Visualizing the map:

from hydroanomaly import show_sentinel_ndwi_map

Map = show_sentinel_ndwi_map(
    latitude, longitude, start_date, end_date,
    buffer_meters=buffer_meters, cloudy_pixel_percentage=cloudy_pixel_percentage, zoom=15)
Map

Time Series Plotting

Create visualizations of your water data:

from hydroanomaly.visualize import plot_timeseries
# For USGS data
plot_timeseries(USGSdata)
# For Sentinel data
plot_timeseries(df)
from hydroanomaly.visualize import plot_turbidity
# For USGS data
plot_turbidity(USGSdata)
from hydroanomaly.visualize import plot_sentinel
# For Sentinel data
plot_sentinel(df)
from hydroanomaly.visualize import plot_comparison
plot_comparison(USGSdata, df[['B6']], label1="Turbidity", label2="Sentinel-2 B6", title="Comparison: Turbidity vs Band 6")
from hydroanomaly import plot
# For Sentinel data
plot(df)
from hydroanomaly import visualize
# For USGS data
visualize(USGSdata)

NDVI:

import matplotlib.pyplot as plt
# Check available columns
print(df.columns)
print("=" * 70)
# Calculate NDVI if bands are available
if {'B4', 'B8'}.issubset(df.columns):
    df['NDVI'] = (df['B8'] - df['B4']) / (df['B8'] + df['B4'])
    df['NDVI'].plot(marker='o')
    plt.title("NDVI Time Series")
    plt.xlabel("Date")
    plt.ylabel("NDVI")
    plt.grid()
    plt.show()
else:
    print("NDVI bands (B4, B8) not found.
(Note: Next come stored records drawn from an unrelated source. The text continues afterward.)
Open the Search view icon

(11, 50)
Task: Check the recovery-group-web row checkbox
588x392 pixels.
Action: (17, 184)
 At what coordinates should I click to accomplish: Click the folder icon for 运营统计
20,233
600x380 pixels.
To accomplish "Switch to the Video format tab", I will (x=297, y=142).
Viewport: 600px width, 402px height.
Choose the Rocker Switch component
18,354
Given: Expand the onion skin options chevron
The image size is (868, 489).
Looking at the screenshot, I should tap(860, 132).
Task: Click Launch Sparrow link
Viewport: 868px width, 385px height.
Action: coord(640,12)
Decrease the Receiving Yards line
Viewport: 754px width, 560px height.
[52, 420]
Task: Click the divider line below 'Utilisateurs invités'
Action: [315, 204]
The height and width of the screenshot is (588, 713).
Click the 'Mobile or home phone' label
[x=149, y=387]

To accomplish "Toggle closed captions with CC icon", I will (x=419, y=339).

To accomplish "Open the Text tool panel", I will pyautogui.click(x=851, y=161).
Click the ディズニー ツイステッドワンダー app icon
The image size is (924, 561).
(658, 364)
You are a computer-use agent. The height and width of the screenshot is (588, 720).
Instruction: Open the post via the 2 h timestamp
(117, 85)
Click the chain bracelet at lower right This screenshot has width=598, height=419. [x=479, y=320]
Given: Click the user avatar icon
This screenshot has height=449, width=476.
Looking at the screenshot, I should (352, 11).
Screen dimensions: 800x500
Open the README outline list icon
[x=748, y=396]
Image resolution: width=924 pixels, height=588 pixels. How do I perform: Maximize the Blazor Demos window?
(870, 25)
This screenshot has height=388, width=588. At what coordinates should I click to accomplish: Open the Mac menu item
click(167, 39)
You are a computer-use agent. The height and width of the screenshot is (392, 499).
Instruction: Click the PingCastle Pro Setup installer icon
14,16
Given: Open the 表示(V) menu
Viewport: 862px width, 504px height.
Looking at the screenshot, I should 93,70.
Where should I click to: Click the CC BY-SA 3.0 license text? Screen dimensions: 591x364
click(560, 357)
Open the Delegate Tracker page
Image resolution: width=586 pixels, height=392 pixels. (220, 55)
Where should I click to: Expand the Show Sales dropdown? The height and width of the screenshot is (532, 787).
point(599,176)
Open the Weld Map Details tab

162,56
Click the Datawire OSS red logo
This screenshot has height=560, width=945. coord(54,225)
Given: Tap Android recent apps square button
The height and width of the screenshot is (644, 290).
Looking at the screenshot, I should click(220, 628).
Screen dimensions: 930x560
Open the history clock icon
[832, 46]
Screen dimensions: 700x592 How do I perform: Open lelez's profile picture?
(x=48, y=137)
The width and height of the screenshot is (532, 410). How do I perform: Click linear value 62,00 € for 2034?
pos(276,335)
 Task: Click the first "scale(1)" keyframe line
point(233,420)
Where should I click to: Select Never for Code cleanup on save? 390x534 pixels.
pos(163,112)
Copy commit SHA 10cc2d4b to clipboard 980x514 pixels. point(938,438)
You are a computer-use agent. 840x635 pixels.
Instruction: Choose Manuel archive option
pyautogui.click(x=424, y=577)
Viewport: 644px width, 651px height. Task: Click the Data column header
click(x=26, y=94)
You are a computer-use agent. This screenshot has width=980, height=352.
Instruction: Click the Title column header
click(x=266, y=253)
Try plotting individual bands:")
    df[['B2', 'B3', 'B4', 'B8']].plot()
    plt.title("Sentinel-2 Reflectance (selected bands)")
    plt.ylabel("Reflectance")
    plt.xlabel("Date")
    plt.grid()
    plt.show()

Machine Learning for Anomaly Detection of USGS Data

print(df.columns)
print("=" * 70)
display(df.head(2))
print("=" * 70)
print(USGSdata.columns)
print("=" * 70)
display(USGSdata.head(2))
USGSdata = USGSdata[~USGSdata.index.duplicated(keep='first')]
print(df.index.duplicated().sum())                     # Number of duplicate datetimes in df
print(USGSdata.index.duplicated().sum())               # Number of duplicate datetimes in USGSdata

OneClassSVM

from hydroanomaly.ml import run_oneclass_svm
df_out, params, f1 = run_oneclass_svm(df, USGSdata)
# F1 Score
print(f"F1: {f1:.3f}")

Isolation Forest

from hydroanomaly.ml import run_isolation_forest
df_out_if, params_if, f1_if = run_isolation_forest(df, USGSdata)
print(f"F1: {f1_if:.3f}")

Features

  • USGS & Sentinel-2 Data Retrieval

    • Download real-time and historical water data from USGS Water Services (any site, any parameter)
    • Retrieve Sentinel-2 satellite bands using Google Earth Engine for any location and time range
    • Automatic data cleaning, validation, and alignment between ground (USGS) and satellite (Sentinel) data
    • Synthetic data generation fallback for testing
    • Convenient CSV export functionality
  • Time Series & Satellite Visualization

    • Quick plotting for single or multiple water quality parameters
    • Multi-parameter and multi-site comparison plots
    • Satellite band and index visualization (NDVI, NDWI, etc.)
    • Statistical analysis plots (histograms, box plots, trendlines)
    • High-quality plot export (PNG, PDF, SVG) with auto legends and formatting
  • Machine Learning & Anomaly Detection

    • Built-in anomaly detection using One-Class SVM and Isolation Forest models
    • Visual comparison of predicted vs. true anomalies in time series data
    • Feature engineering for satellite and in-situ sensor data
    • Easy integration with Pandas workflows
  • Powerful Data Analysis Tools

    • Mathematical operations and filtering for hydrologic data
    • Statistical summaries, validation, and automated quality checks
    • Utilities for matching, joining, and synchronizing time series
  • Easy to Use

    • Simple, Pythonic API for rapid data exploration and analysis
    • One-liner data retrieval and plotting functions
    • Comprehensive error handling
    • Well-documented with step-by-step examples and tutorials

Find USGS site numbers at: https://waterdata.usgs.gov/nwis


Contributing

Contributions are welcome! Please feel free to submit a Pull Request.

License

This project is licensed under the MIT License - see the LICENSE file for details.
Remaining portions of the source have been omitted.